Jednym z niewielu lewicowych postulatów, które podnosił Biden, było zapobieganie zmianom klimatu. Zdaniem BBC mógł być to jednak ukłon w stronę młodego elektoratu, dla którego jest to sprawa priorytetowa.
Więcej pieniędzy, mniej zmartwień
Fundusze na kampanię w USA pozyskuje się ze źródeł prywatnych. Kandydaci muszą skupić część aktywności na pozyskaniu źródeł dochodu, czy to od indywidualnych zwolenników, czy gigantów gospodarczych. Na początku kampanii dysproporcja między Bidenem i Trumem była wielka. Skarbonka demokraty świeciła pustkami, podczas gdy urzędujący prezydent miał na swoim kampanijnym koncie blisko miliard dolarów.
BBC zwraca uwagę, że tendencja ta zaczęła odwracać się w kwietniu, kiedy to zdecydowanie wzrosły szanse Bidena na uzyskanie nominacji Partii Demokratycznej.

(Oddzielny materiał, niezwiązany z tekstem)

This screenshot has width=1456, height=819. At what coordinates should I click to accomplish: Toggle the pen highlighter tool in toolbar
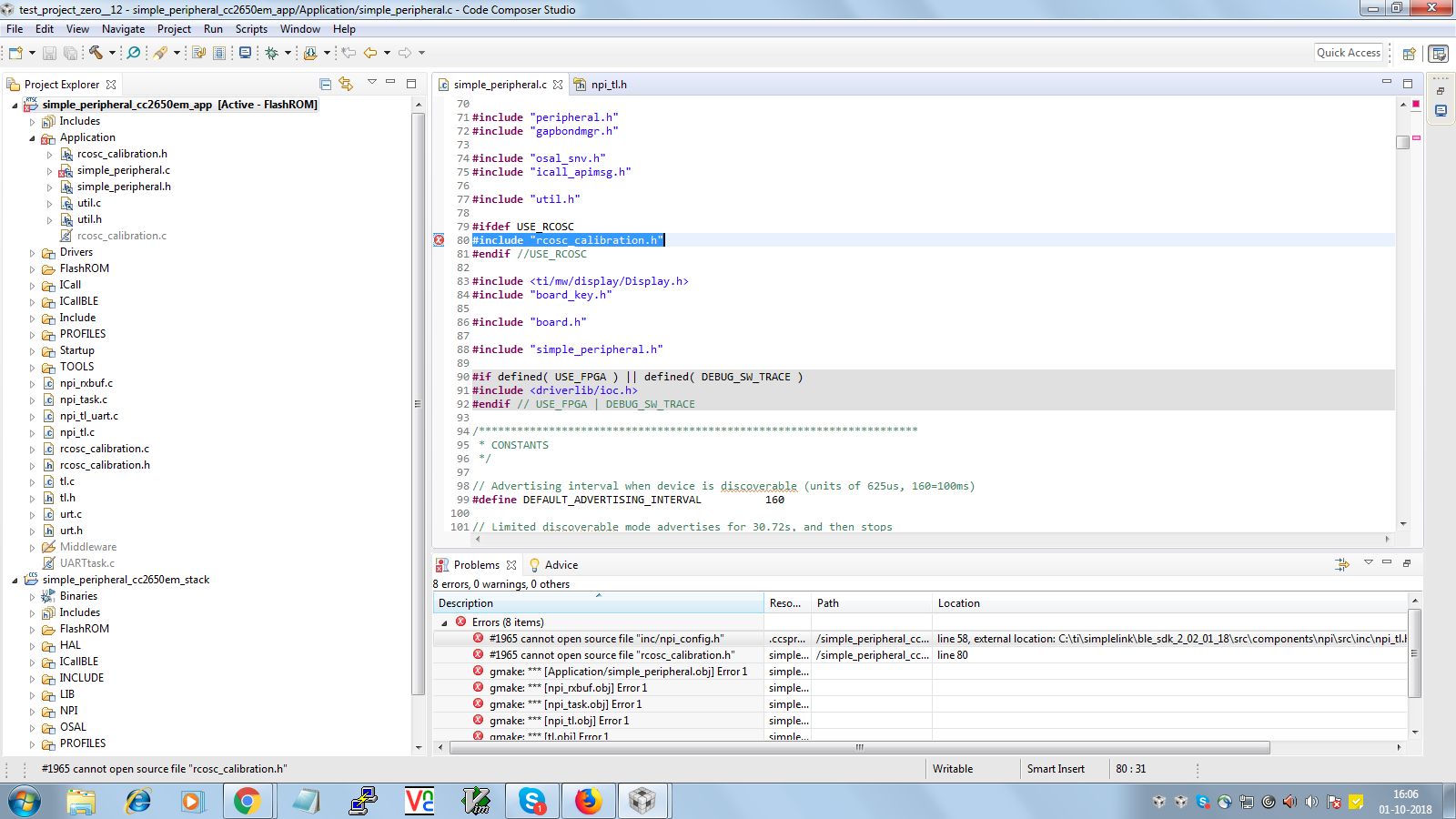tap(160, 53)
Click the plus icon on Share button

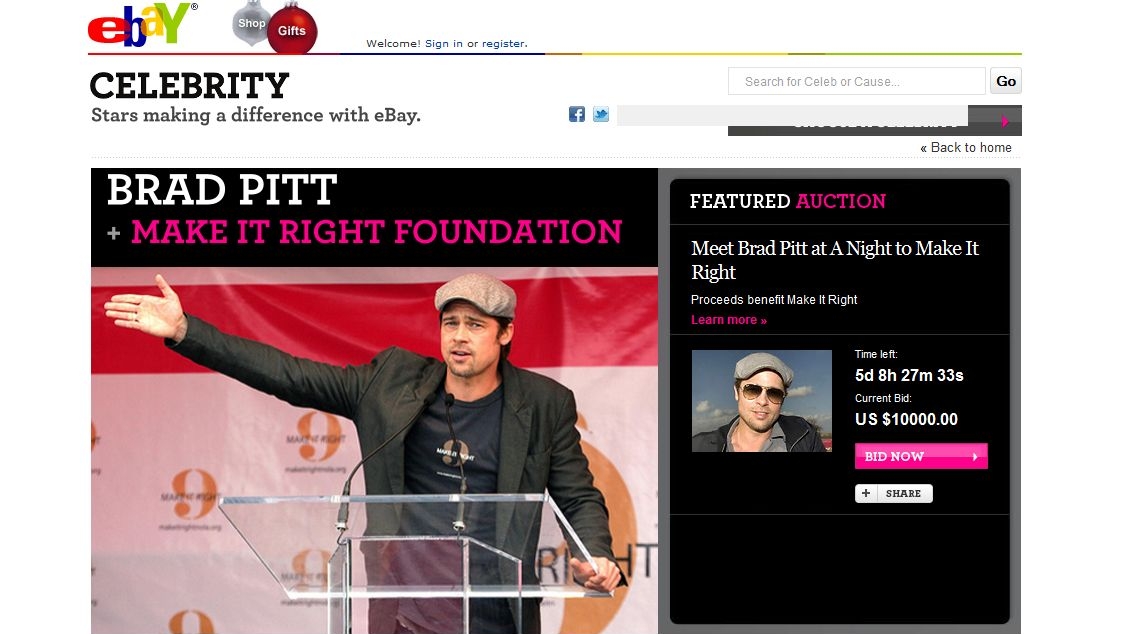[866, 493]
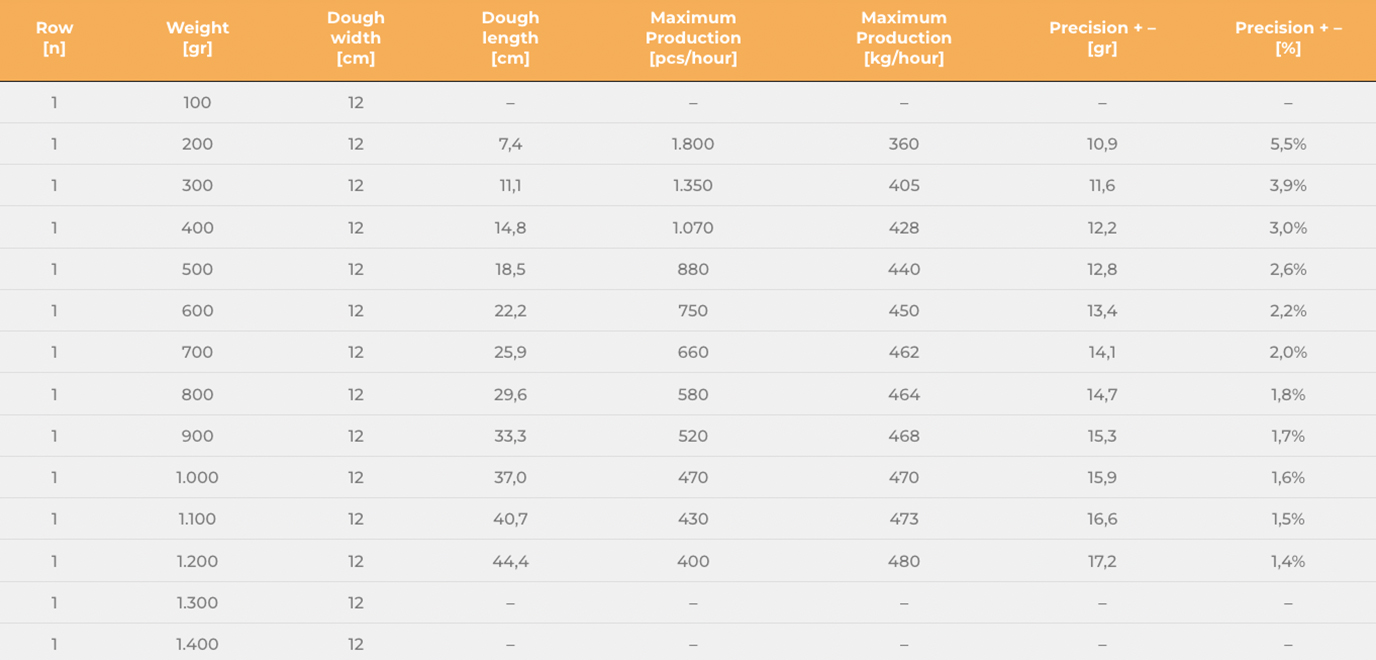Click the 37,0 dough length cell

(510, 478)
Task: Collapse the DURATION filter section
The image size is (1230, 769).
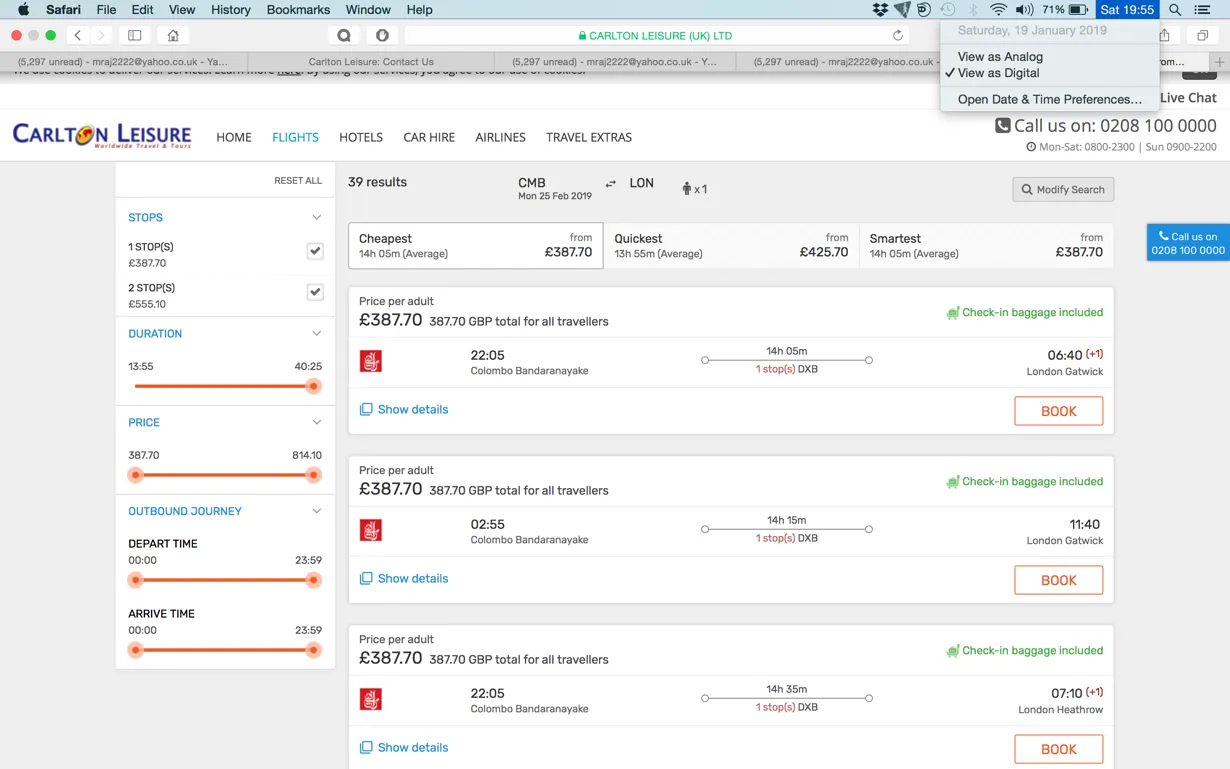Action: [316, 334]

Na początku października były wiceprezydent miał już o 144 miliony dolarów więcej niż Donald Trump.
W dobie koronawirusa, gdy ludzie nie gromadzili się tłumnie na wiecach, pieniądze na reklamę telewizyjną i internetową były istotne jak nigdy wcześniej. To właśnie przewaga finansowa pozwoliła demokratom na zalanie stacji telewizyjnych i sieci reklamami swojego kandydata.